The setting instructions in the command signals may provide information to the HAPs to avoid pilot symbol collisions by changing timing between cell sectors. The HAPs may shift pilot symbols in a time domain to avoid the pilot symbol collisions. The pilot symbols may be shifted by 1 pilot symbol. The pilot symbols may be shifted by 2 pilot symbols. The command signals may be based, in part, on an analysis of population densities performed by the at least one processor. The command signals may be further based on a location of each of the HAPs. The command signals may be further based on distances of the HAP locations from the population densities. The setting instructions may be implemented by the HAPs to most aggressively reduce interference in one or more regions with the largest population densities. The setting instructions may specify selected differences between PCIs to reduce or eliminate interference, wherein the selected differences are associated with a frequency offset, a timing offset, or a combination thereof.
In another aspect, a method is provided for minimizing interference caused by a plurality of HAPs configured for operation in the stratosphere. The method comprises receiving, by at least one receiver, information including a plurality of parameters associated with the HAPs and areas on the ground to which HAPs provide communication services; storing, by a memory, the information received by the at least one receiver; analyzing, by at least one processor, the information to determine at least one of time symbol offsets and PCIs for each of the HAPs to provide the communication services with minimal interference; and transmitting, by the at least one transmitter, command signals including setting instructions with regard to at least one of time symbol offsets and selected PCIs the HAPs should use to minimize interference while providing communication services.

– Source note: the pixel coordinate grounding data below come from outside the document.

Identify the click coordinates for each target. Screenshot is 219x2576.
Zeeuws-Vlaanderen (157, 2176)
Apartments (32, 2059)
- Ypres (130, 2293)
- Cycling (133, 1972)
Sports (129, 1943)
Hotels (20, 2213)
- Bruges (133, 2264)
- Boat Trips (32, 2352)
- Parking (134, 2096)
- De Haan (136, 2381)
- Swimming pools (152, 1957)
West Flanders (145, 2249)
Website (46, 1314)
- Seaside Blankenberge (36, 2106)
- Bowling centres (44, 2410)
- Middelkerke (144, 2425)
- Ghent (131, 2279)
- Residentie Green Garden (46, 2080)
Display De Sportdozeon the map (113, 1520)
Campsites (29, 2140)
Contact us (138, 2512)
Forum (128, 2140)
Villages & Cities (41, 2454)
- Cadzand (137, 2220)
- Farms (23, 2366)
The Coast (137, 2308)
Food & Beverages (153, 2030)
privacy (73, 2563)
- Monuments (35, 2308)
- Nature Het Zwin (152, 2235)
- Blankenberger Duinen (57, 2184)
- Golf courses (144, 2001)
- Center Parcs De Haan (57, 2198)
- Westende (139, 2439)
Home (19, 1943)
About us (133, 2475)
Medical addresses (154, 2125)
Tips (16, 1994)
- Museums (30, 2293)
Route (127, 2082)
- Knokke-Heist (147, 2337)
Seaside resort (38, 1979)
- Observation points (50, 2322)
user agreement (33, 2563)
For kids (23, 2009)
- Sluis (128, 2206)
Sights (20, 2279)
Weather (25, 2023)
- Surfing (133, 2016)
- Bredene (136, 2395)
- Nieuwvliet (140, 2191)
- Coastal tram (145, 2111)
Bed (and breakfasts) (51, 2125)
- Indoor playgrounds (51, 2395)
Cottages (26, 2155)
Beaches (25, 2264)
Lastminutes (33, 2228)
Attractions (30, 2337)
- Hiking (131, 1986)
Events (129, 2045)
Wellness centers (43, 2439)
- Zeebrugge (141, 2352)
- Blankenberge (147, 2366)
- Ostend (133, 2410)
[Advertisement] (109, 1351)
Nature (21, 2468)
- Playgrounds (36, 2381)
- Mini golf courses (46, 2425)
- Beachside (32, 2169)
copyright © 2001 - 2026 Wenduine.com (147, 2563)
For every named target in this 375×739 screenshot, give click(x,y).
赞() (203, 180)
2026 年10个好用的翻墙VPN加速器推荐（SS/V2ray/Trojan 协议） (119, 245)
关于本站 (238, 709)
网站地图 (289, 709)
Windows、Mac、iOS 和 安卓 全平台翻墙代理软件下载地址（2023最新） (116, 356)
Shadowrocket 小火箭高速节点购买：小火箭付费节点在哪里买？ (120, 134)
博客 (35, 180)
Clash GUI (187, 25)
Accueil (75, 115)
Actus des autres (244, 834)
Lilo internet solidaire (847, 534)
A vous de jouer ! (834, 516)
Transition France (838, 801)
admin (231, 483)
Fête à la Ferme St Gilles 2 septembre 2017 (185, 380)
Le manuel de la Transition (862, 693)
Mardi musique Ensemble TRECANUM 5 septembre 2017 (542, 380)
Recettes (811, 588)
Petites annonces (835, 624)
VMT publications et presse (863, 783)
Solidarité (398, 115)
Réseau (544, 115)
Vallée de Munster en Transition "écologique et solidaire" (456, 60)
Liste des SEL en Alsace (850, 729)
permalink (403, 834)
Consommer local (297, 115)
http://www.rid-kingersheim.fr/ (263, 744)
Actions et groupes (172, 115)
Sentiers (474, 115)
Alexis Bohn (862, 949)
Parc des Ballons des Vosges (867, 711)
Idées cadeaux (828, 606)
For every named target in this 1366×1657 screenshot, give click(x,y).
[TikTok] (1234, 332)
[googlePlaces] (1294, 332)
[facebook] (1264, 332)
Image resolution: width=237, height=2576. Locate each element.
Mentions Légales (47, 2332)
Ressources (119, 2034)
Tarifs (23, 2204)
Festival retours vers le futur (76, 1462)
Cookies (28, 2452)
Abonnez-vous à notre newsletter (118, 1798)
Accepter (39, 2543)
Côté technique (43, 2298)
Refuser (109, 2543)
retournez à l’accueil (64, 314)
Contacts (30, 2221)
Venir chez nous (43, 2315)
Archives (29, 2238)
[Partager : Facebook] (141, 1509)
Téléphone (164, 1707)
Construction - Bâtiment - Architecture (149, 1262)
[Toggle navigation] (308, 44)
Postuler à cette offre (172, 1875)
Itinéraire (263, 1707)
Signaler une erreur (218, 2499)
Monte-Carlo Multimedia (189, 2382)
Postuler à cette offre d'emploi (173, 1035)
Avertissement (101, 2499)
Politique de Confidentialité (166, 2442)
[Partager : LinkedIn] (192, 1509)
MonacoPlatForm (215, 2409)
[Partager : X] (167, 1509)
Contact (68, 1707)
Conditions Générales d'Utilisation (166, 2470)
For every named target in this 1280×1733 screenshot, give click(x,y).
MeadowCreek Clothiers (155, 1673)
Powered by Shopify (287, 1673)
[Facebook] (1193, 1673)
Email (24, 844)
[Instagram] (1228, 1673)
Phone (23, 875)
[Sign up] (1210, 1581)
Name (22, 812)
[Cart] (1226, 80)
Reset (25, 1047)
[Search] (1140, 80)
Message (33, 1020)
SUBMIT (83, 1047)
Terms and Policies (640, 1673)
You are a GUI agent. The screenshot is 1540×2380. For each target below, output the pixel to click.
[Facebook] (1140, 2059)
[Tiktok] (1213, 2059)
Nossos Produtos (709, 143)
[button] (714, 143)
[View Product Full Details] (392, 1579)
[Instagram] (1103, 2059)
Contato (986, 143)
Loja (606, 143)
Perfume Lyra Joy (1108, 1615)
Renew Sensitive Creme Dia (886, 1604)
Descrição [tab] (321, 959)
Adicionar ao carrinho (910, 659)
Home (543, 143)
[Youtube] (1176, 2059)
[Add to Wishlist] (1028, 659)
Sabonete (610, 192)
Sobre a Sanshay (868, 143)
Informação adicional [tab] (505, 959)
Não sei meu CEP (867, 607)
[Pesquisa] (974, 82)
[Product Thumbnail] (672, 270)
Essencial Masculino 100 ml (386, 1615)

BRIEF DESCRIPTION OF THE DRAWINGS

FIG. 1 is a functional diagram of an example network in accordance with aspects of the technology.

FIG. 2 illustrates a balloon configuration in accordance with aspects of the technology.

FIG. 3 is an example payload arrangement in accordance with aspects of the technology.

FIG. 4 is an example of a balloon platform with lateral propulsion in accordance with aspects of the technology.

FIG. 5 illustrates a two-pilot case where DL pilots 1 are generated by a first cell and DL pilots 2 are generated by a second cell.

FIG. 6 shows that when PCI-mod1 is 1, then the pilots 0 move up on the frequency axis.

FIG. 7 shows that when PCI-mod1 is 2, then the pilots 0 move up again on the frequency axis.

FIG. 8 shows that when PCI-mod1 is 3, then the pilots 0 move up again on the frequency axis causing collisions between the pilots 0 and the pilots 1.

FIG. 9 shows collisions between pilot symbols can be avoided by changing timing between sectors, which intentionally causes pilots to be misaligned between the different cell sectors.

FIG. 10 shows that when PCI-mod3 is 0, the pilots 0 can be shifted by 1 symbol so that the time offsets are 1, 5, 8 and 12 on the x-axis instead of 0, 4, 7 and 11.

FIG. 11 shows that when PCI-mod3 is 0, the pilots 0 can be shifted by 2 symbols so that the time offsets are 2, 6, 9 and 13 on the x-axis instead of 0, 4, 7 and 11.

FIG. 12 shows that when PCI-mod3 is 3, the pilots 0 can be shifted by 1 symbol so that the time offsets are 1, 5, 8 and 12 on the x-axis instead of 0, 4, 7 and 11.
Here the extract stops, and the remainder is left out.